DESCRIPTION OF THE TASK:
Arrange the lines of the listing below as a Markdown table with the columns No. and Text, numbering each row and skipping blank lines. Leave the pictures out of your answer.

DATA TO USE start

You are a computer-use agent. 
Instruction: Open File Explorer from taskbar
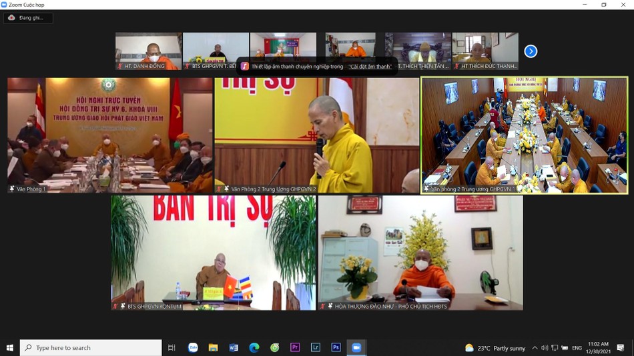(x=214, y=347)
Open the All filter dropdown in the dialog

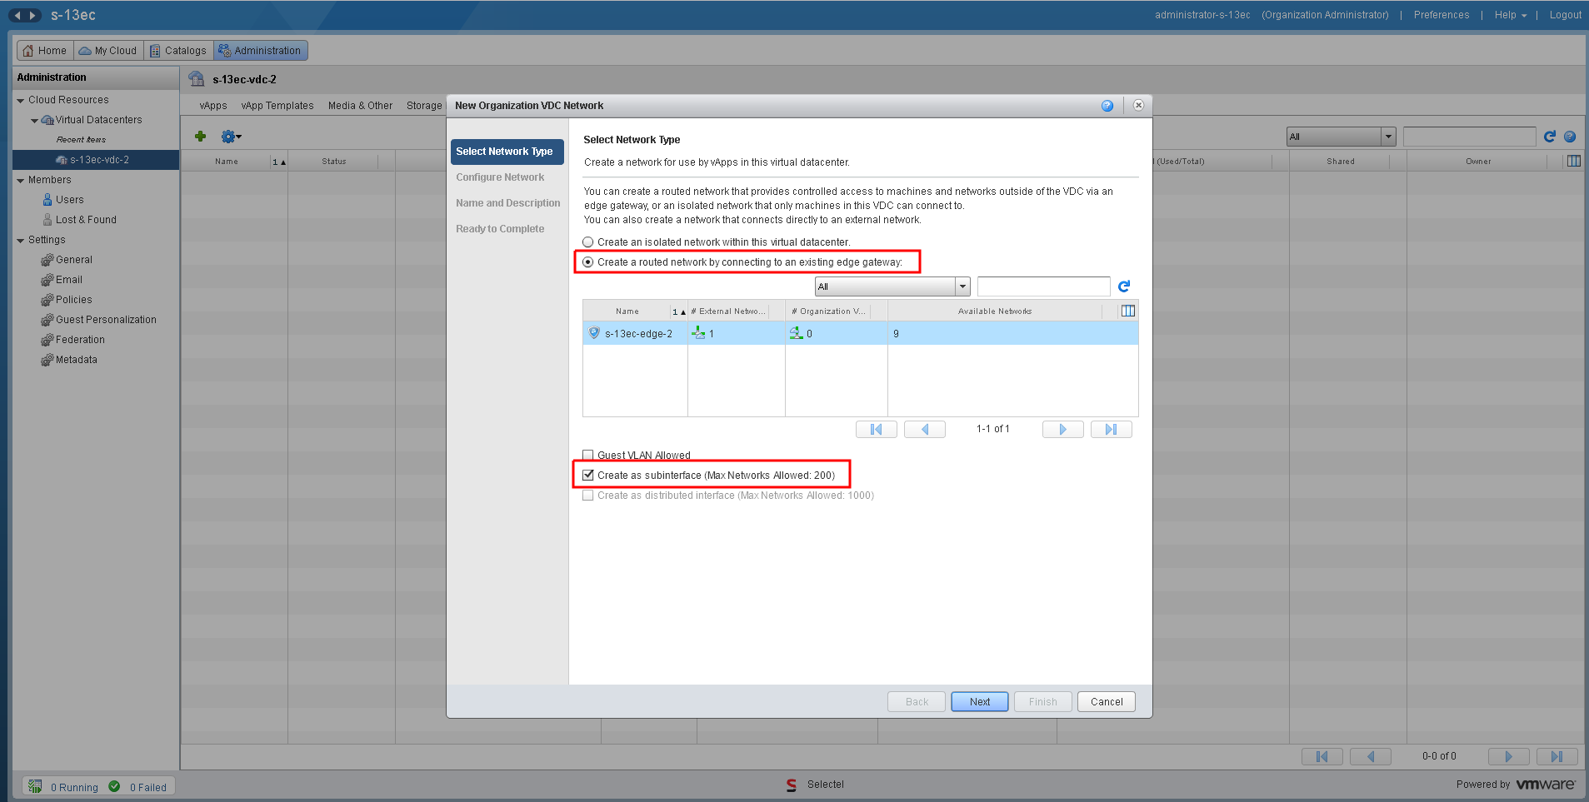[962, 286]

DATA TO USE end

ANSWER TO THE EXERCISE:
| No. | Text |
|---|---|
| 1 | You are a computer-use agent.  |
| 2 | Instruction: Open File Explorer from taskbar |
| 3 | (x=214, y=347) |
| 4 | Open the All filter dropdown in the dialog |
| 5 | [962, 286] |